700 3 $aSeaver family.
994 $aZ0$bLCC
948 $hNO HOLDINGS IN LCC - 1 OTHER HOLDINGS


The 040 line says 040 $aMAH$cMAH, so the letter code is MAH.

On the OCLC Particpating Institutions page at http://www.oclc.org/contacts/libraries/ I input the code MAH and found that the repository for that record is

MASSACHUSETTS HIST SOC
BOSTON, MA 02215-3695
United States

No surprise, I guess, since Charles M. Seaver was a Massachusetts resident. So now I know where to find the manuscript or collection. The challenge before me is how to obtian a copy of it.
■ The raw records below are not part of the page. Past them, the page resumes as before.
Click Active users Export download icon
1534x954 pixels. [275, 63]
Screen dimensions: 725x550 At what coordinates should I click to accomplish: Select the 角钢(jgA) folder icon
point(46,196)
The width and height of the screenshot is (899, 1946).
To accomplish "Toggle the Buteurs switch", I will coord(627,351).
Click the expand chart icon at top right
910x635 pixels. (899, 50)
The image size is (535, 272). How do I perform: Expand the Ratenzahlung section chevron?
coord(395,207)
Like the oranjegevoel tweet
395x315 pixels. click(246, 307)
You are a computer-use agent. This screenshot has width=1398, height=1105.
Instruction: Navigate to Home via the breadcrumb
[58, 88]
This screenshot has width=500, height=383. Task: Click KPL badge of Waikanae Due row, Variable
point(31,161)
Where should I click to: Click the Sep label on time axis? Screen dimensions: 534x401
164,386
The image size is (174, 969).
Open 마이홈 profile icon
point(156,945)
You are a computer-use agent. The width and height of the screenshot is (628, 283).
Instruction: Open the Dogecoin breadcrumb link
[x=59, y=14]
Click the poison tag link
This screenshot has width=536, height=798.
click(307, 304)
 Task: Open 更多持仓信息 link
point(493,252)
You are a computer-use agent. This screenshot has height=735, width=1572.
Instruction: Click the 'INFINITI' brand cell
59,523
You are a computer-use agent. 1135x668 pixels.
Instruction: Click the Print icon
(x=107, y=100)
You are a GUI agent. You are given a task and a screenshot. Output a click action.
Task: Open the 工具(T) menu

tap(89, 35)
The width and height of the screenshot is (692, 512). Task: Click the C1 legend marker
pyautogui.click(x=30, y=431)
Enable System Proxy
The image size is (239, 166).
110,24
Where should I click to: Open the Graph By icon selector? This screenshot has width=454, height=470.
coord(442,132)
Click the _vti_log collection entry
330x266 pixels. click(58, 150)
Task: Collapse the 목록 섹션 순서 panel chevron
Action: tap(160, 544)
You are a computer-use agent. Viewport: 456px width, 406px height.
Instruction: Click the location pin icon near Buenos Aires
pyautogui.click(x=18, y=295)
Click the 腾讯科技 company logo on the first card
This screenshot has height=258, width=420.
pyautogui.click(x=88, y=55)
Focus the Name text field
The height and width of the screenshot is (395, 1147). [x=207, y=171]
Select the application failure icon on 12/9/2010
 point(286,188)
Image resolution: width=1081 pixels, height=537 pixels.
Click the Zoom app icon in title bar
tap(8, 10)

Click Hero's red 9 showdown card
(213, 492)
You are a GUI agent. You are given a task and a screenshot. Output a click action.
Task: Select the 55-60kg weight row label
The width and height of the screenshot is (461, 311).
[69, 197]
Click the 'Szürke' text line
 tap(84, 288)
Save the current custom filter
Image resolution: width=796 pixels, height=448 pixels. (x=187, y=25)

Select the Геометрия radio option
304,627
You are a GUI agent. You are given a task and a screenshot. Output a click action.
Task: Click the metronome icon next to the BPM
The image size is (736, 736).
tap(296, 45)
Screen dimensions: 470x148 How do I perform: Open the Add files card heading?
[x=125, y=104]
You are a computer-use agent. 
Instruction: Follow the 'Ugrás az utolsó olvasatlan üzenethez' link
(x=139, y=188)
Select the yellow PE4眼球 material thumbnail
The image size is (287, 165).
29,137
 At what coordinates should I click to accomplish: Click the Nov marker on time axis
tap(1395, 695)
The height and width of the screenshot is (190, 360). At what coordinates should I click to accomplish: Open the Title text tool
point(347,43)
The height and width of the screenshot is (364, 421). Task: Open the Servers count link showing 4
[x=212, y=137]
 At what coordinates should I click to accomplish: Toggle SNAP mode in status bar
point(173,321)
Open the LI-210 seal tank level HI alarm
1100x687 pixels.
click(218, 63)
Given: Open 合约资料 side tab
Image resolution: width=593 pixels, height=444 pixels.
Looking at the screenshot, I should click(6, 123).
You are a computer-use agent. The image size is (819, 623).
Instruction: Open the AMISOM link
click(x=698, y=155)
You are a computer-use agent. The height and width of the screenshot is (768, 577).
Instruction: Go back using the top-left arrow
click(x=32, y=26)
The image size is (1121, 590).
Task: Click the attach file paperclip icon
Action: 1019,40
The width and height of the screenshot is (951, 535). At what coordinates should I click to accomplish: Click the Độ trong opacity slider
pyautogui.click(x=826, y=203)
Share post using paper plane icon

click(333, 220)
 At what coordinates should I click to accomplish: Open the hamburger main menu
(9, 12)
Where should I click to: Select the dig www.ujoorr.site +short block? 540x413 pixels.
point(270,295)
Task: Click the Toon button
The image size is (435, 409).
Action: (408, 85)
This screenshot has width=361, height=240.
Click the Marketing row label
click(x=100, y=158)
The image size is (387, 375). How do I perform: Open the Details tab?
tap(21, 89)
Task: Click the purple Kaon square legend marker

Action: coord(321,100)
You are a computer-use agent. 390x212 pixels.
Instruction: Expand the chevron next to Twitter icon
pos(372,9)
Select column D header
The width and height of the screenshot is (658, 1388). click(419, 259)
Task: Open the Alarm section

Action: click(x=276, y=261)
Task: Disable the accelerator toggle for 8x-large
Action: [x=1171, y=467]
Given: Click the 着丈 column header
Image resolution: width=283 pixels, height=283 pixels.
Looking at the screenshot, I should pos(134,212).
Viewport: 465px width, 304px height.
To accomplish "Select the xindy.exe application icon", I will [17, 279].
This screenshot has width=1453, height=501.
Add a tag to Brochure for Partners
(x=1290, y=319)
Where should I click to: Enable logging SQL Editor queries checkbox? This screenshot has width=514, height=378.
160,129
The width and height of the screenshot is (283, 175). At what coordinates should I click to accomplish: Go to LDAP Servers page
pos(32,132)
I'll see if I can figure out my options in a later post.

The point here is that there may be manuscripts and collections of papers that may really help you with your family history resting in a drawer or on a shelf in an institution just waiting for you to discover it. The NUCMC system is another tool in the family history researcher's kit - but only a few researchers even know of it and fewer still have used it. Of course, the records are not online! But at least the index and the search capability are online, which makes the search easier.

Of course, some students of New England Native American lore would say that the "Nucmuck" tribe resided in Massachusetts, but that would be wrong - the "Nipmuck" and "Tadmuck" tribes were there, but there was no "Nucmuck" tribe. I guess you could consider the NUCMC tribe to be the genealogists parading through the Library of Congress reading room looking for NUCMC manuscripts.

1 comment:

Deborah said...

Can't wait to try this all out! I know there's a manuscript or box of letters out there waiting for me! Also gives me ideas about what one can do with that box of WWII letters so that they can be preserved.